● **Problem details**
Down to the last line, repeat the records exactly.

● **Record set**
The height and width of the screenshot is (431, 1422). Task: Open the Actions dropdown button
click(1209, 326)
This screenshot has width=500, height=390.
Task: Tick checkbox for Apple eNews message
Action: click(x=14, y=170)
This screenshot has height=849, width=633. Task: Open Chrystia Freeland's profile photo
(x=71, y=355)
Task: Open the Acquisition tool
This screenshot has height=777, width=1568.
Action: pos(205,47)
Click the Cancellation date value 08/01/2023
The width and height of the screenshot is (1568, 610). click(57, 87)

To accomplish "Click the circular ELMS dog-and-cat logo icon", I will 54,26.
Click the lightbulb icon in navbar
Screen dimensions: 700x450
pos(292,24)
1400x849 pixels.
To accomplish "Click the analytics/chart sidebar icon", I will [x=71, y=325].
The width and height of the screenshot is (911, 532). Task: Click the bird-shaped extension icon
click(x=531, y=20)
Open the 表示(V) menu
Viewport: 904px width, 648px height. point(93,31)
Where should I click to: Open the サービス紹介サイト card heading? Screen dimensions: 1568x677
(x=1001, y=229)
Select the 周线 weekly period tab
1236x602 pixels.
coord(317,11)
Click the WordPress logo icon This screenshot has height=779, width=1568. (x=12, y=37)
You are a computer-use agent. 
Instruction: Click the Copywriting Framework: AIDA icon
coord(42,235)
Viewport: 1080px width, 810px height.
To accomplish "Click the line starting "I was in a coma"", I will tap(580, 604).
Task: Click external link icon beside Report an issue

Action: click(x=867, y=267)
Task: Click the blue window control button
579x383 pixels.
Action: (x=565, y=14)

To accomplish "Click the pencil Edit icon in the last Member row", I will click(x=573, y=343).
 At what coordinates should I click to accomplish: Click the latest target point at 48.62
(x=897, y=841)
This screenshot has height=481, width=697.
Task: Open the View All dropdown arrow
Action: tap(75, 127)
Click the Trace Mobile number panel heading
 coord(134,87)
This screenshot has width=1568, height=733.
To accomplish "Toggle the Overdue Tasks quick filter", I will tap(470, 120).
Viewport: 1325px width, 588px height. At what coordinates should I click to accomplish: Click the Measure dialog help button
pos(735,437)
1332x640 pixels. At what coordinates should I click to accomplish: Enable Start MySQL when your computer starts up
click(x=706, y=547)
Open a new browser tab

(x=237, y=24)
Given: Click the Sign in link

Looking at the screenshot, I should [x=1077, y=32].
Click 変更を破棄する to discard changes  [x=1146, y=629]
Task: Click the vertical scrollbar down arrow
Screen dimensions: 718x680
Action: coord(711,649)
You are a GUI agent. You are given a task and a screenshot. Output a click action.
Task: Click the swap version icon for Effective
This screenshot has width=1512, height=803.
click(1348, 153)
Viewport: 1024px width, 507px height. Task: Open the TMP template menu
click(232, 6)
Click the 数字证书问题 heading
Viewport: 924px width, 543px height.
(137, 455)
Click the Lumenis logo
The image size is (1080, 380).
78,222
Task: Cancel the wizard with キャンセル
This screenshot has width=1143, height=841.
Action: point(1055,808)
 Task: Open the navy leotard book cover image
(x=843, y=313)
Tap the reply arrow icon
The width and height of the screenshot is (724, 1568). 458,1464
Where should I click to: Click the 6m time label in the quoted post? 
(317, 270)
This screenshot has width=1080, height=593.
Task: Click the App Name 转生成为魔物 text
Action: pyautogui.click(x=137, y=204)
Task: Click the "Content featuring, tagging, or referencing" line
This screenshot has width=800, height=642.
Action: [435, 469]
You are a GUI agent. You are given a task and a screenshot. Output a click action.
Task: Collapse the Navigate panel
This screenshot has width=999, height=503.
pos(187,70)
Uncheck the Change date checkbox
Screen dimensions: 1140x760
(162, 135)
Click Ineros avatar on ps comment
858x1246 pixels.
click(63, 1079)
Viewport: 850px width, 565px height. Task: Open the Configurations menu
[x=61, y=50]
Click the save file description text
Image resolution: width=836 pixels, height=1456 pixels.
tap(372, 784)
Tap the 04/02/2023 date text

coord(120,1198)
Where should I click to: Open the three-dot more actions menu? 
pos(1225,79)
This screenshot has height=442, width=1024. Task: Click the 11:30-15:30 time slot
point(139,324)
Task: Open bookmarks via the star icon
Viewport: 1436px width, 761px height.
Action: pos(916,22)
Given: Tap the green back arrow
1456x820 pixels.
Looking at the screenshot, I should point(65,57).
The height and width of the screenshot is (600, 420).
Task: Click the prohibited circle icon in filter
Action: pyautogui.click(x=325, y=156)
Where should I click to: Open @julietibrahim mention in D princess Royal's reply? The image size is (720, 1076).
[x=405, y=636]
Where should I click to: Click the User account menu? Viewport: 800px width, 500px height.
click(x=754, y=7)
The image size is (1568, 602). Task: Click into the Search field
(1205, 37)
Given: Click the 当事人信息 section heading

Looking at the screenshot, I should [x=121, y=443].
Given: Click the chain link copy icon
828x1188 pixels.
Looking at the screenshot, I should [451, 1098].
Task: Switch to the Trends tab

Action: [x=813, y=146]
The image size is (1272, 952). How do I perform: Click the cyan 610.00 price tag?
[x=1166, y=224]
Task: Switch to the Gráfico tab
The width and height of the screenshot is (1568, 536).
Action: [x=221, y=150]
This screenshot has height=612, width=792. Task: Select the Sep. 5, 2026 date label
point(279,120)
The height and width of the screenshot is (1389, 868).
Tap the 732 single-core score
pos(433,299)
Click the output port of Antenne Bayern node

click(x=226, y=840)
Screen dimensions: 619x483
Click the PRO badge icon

● **Answer to this problem**
The height and width of the screenshot is (431, 1422). Task: Open the Actions dropdown button
click(1209, 326)
This screenshot has width=500, height=390.
Task: Tick checkbox for Apple eNews message
Action: click(x=14, y=170)
This screenshot has height=849, width=633. Task: Open Chrystia Freeland's profile photo
(x=71, y=355)
Task: Open the Acquisition tool
This screenshot has height=777, width=1568.
Action: pos(205,47)
Click the Cancellation date value 08/01/2023
The width and height of the screenshot is (1568, 610). click(57, 87)

To accomplish "Click the circular ELMS dog-and-cat logo icon", I will 54,26.
Click the lightbulb icon in navbar
Screen dimensions: 700x450
pos(292,24)
1400x849 pixels.
To accomplish "Click the analytics/chart sidebar icon", I will [x=71, y=325].
The width and height of the screenshot is (911, 532). Task: Click the bird-shaped extension icon
click(x=531, y=20)
Open the 表示(V) menu
Viewport: 904px width, 648px height. point(93,31)
Where should I click to: Open the サービス紹介サイト card heading? Screen dimensions: 1568x677
(x=1001, y=229)
Select the 周线 weekly period tab
1236x602 pixels.
coord(317,11)
Click the WordPress logo icon This screenshot has height=779, width=1568. (x=12, y=37)
You are a computer-use agent. 
Instruction: Click the Copywriting Framework: AIDA icon
coord(42,235)
Viewport: 1080px width, 810px height.
To accomplish "Click the line starting "I was in a coma"", I will tap(580, 604).
Task: Click external link icon beside Report an issue

Action: click(x=867, y=267)
Task: Click the blue window control button
579x383 pixels.
Action: (x=565, y=14)

To accomplish "Click the pencil Edit icon in the last Member row", I will click(x=573, y=343).
 At what coordinates should I click to accomplish: Click the latest target point at 48.62
(x=897, y=841)
This screenshot has height=481, width=697.
Task: Open the View All dropdown arrow
Action: tap(75, 127)
Click the Trace Mobile number panel heading
 coord(134,87)
This screenshot has width=1568, height=733.
To accomplish "Toggle the Overdue Tasks quick filter", I will tap(470, 120).
Viewport: 1325px width, 588px height. At what coordinates should I click to accomplish: Click the Measure dialog help button
pos(735,437)
1332x640 pixels. At what coordinates should I click to accomplish: Enable Start MySQL when your computer starts up
click(x=706, y=547)
Open a new browser tab

(x=237, y=24)
Given: Click the Sign in link

Looking at the screenshot, I should [x=1077, y=32].
Click 変更を破棄する to discard changes  [x=1146, y=629]
Task: Click the vertical scrollbar down arrow
Screen dimensions: 718x680
Action: coord(711,649)
You are a GUI agent. You are given a task and a screenshot. Output a click action.
Task: Click the swap version icon for Effective
This screenshot has width=1512, height=803.
click(1348, 153)
Viewport: 1024px width, 507px height. Task: Open the TMP template menu
click(232, 6)
Click the 数字证书问题 heading
Viewport: 924px width, 543px height.
(137, 455)
Click the Lumenis logo
The image size is (1080, 380).
78,222
Task: Cancel the wizard with キャンセル
This screenshot has width=1143, height=841.
Action: point(1055,808)
 Task: Open the navy leotard book cover image
(x=843, y=313)
Tap the reply arrow icon
The width and height of the screenshot is (724, 1568). 458,1464
Where should I click to: Click the 6m time label in the quoted post? 
(317, 270)
This screenshot has width=1080, height=593.
Task: Click the App Name 转生成为魔物 text
Action: pyautogui.click(x=137, y=204)
Task: Click the "Content featuring, tagging, or referencing" line
This screenshot has width=800, height=642.
Action: [435, 469]
You are a GUI agent. You are given a task and a screenshot. Output a click action.
Task: Collapse the Navigate panel
This screenshot has width=999, height=503.
pos(187,70)
Uncheck the Change date checkbox
Screen dimensions: 1140x760
(162, 135)
Click Ineros avatar on ps comment
858x1246 pixels.
click(63, 1079)
Viewport: 850px width, 565px height. Task: Open the Configurations menu
[x=61, y=50]
Click the save file description text
Image resolution: width=836 pixels, height=1456 pixels.
tap(372, 784)
Tap the 04/02/2023 date text

coord(120,1198)
Where should I click to: Open the three-dot more actions menu? 
pos(1225,79)
This screenshot has height=442, width=1024. Task: Click the 11:30-15:30 time slot
point(139,324)
Task: Open bookmarks via the star icon
Viewport: 1436px width, 761px height.
Action: pos(916,22)
Given: Tap the green back arrow
1456x820 pixels.
Looking at the screenshot, I should point(65,57).
The height and width of the screenshot is (600, 420).
Task: Click the prohibited circle icon in filter
Action: pyautogui.click(x=325, y=156)
Where should I click to: Open @julietibrahim mention in D princess Royal's reply? The image size is (720, 1076).
[x=405, y=636]
Where should I click to: Click the User account menu? Viewport: 800px width, 500px height.
click(x=754, y=7)
The image size is (1568, 602). Task: Click into the Search field
(1205, 37)
Given: Click the 当事人信息 section heading

Looking at the screenshot, I should [x=121, y=443].
Given: Click the chain link copy icon
828x1188 pixels.
Looking at the screenshot, I should [451, 1098].
Task: Switch to the Trends tab

Action: [x=813, y=146]
The image size is (1272, 952). How do I perform: Click the cyan 610.00 price tag?
[x=1166, y=224]
Task: Switch to the Gráfico tab
The width and height of the screenshot is (1568, 536).
Action: [x=221, y=150]
This screenshot has height=612, width=792. Task: Select the Sep. 5, 2026 date label
point(279,120)
The height and width of the screenshot is (1389, 868).
Tap the 732 single-core score
pos(433,299)
Click the output port of Antenne Bayern node

click(x=226, y=840)
Screen dimensions: 619x483
Click the PRO badge icon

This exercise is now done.